(Records excerpted from a collection)
###
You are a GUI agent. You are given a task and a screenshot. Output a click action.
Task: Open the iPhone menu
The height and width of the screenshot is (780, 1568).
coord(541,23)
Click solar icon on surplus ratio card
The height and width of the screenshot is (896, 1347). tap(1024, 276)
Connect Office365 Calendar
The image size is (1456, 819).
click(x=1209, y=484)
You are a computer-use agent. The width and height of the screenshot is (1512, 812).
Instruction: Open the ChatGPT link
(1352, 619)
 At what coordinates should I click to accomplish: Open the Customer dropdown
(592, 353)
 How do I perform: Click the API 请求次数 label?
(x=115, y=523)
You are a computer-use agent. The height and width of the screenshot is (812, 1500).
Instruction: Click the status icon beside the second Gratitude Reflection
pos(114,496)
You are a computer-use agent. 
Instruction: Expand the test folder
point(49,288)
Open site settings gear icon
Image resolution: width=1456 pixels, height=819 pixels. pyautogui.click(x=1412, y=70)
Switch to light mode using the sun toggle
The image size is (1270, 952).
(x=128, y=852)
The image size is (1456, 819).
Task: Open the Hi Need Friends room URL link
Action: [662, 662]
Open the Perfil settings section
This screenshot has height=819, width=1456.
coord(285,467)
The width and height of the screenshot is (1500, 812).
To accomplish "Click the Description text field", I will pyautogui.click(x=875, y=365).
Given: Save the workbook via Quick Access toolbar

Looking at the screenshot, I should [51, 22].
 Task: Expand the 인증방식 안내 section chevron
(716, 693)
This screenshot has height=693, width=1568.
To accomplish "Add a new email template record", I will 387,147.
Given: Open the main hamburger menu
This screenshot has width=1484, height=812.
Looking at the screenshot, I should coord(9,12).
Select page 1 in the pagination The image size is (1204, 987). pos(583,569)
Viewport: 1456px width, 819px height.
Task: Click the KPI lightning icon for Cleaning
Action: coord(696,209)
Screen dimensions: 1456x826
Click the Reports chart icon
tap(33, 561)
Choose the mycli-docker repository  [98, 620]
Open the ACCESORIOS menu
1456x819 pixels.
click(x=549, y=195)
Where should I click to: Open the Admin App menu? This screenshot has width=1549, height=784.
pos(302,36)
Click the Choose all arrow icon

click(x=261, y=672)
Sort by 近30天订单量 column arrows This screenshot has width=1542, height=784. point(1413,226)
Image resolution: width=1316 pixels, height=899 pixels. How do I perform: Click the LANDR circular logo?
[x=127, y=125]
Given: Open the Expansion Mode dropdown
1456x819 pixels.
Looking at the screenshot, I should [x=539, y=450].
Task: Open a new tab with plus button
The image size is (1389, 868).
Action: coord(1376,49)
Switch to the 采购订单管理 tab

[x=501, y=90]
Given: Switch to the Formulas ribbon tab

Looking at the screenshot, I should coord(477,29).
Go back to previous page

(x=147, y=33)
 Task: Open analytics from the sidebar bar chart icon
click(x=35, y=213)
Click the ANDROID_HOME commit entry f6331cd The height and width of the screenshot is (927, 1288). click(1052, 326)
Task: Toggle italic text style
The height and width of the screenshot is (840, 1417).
###
Exercise objective: Reproduce the preceding entries exactly and completely.

Answer for this exercise:
You are a GUI agent. You are given a task and a screenshot. Output a click action.
Task: Open the iPhone menu
The height and width of the screenshot is (780, 1568).
coord(541,23)
Click solar icon on surplus ratio card
The height and width of the screenshot is (896, 1347). tap(1024, 276)
Connect Office365 Calendar
The image size is (1456, 819).
click(x=1209, y=484)
You are a computer-use agent. The width and height of the screenshot is (1512, 812).
Instruction: Open the ChatGPT link
(1352, 619)
 At what coordinates should I click to accomplish: Open the Customer dropdown
(592, 353)
 How do I perform: Click the API 请求次数 label?
(x=115, y=523)
You are a computer-use agent. The height and width of the screenshot is (812, 1500).
Instruction: Click the status icon beside the second Gratitude Reflection
pos(114,496)
You are a computer-use agent. 
Instruction: Expand the test folder
point(49,288)
Open site settings gear icon
Image resolution: width=1456 pixels, height=819 pixels. pyautogui.click(x=1412, y=70)
Switch to light mode using the sun toggle
The image size is (1270, 952).
(x=128, y=852)
The image size is (1456, 819).
Task: Open the Hi Need Friends room URL link
Action: [662, 662]
Open the Perfil settings section
This screenshot has height=819, width=1456.
coord(285,467)
The width and height of the screenshot is (1500, 812).
To accomplish "Click the Description text field", I will pyautogui.click(x=875, y=365).
Given: Save the workbook via Quick Access toolbar

Looking at the screenshot, I should [51, 22].
 Task: Expand the 인증방식 안내 section chevron
(716, 693)
This screenshot has height=693, width=1568.
To accomplish "Add a new email template record", I will 387,147.
Given: Open the main hamburger menu
This screenshot has width=1484, height=812.
Looking at the screenshot, I should coord(9,12).
Select page 1 in the pagination The image size is (1204, 987). pos(583,569)
Viewport: 1456px width, 819px height.
Task: Click the KPI lightning icon for Cleaning
Action: coord(696,209)
Screen dimensions: 1456x826
Click the Reports chart icon
tap(33, 561)
Choose the mycli-docker repository  [98, 620]
Open the ACCESORIOS menu
1456x819 pixels.
click(x=549, y=195)
Where should I click to: Open the Admin App menu? This screenshot has width=1549, height=784.
pos(302,36)
Click the Choose all arrow icon

click(x=261, y=672)
Sort by 近30天订单量 column arrows This screenshot has width=1542, height=784. point(1413,226)
Image resolution: width=1316 pixels, height=899 pixels. How do I perform: Click the LANDR circular logo?
[x=127, y=125]
Given: Open the Expansion Mode dropdown
1456x819 pixels.
Looking at the screenshot, I should [x=539, y=450].
Task: Open a new tab with plus button
The image size is (1389, 868).
Action: coord(1376,49)
Switch to the 采购订单管理 tab

[x=501, y=90]
Given: Switch to the Formulas ribbon tab

Looking at the screenshot, I should coord(477,29).
Go back to previous page

(x=147, y=33)
 Task: Open analytics from the sidebar bar chart icon
click(x=35, y=213)
Click the ANDROID_HOME commit entry f6331cd The height and width of the screenshot is (927, 1288). click(1052, 326)
Task: Toggle italic text style
The height and width of the screenshot is (840, 1417).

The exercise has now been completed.